[Saved data entries]
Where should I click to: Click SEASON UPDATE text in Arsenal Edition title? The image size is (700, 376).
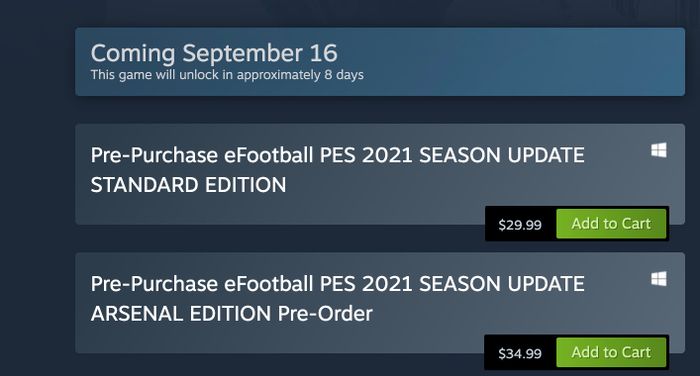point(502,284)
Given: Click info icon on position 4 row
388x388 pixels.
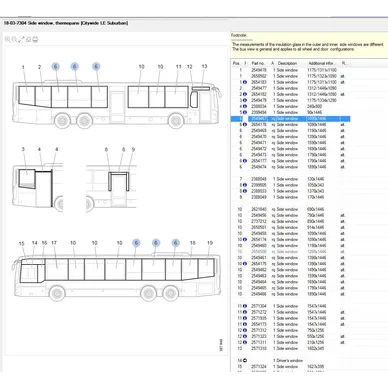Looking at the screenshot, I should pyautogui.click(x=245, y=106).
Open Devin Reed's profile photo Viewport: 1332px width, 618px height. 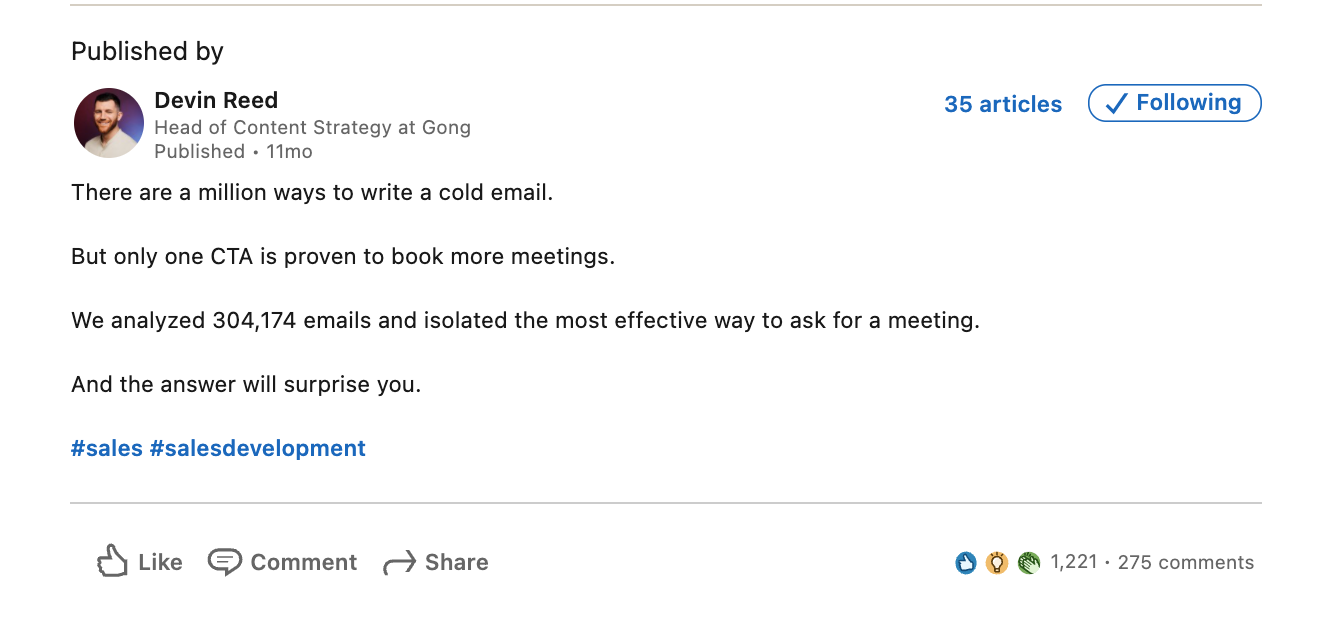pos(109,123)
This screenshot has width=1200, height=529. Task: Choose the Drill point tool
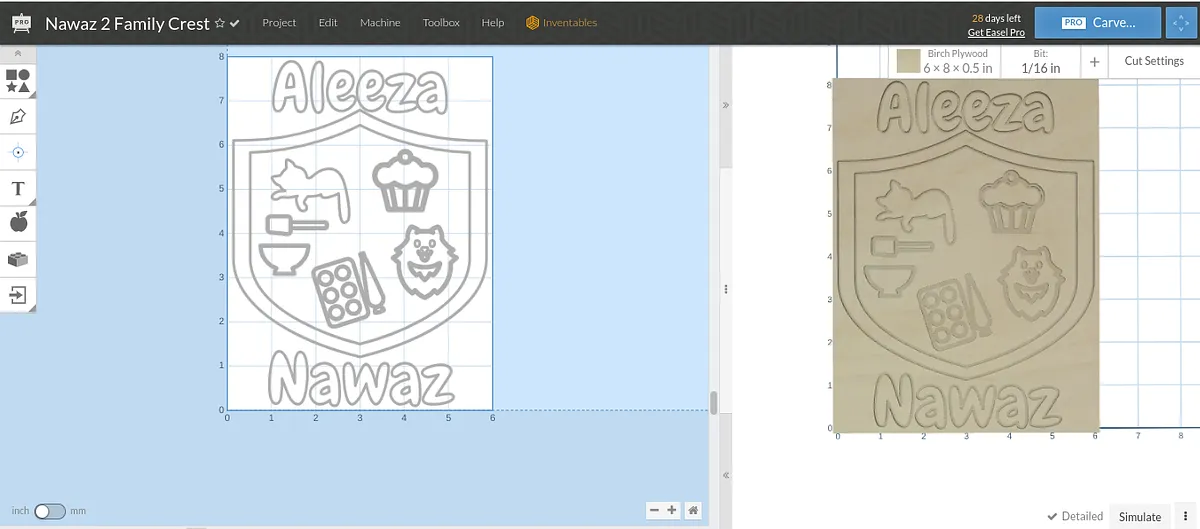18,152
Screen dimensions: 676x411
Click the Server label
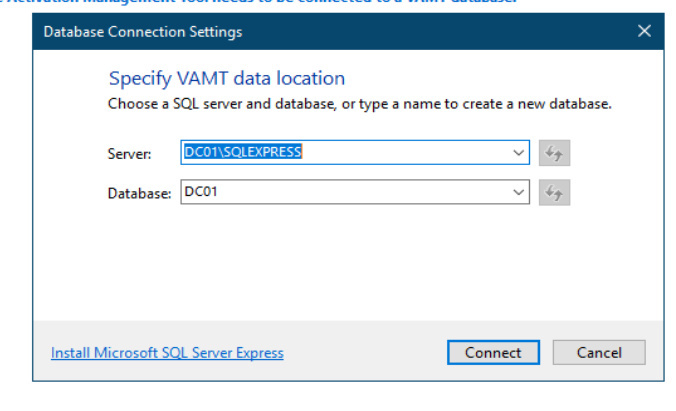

-- Activity --
I need the lines from the one containing "Screen dimensions: 676x411" through the end of the records retyped exactly, with the pictures left out.

-- Output for this exercise --
Screen dimensions: 676x411
Click the Server label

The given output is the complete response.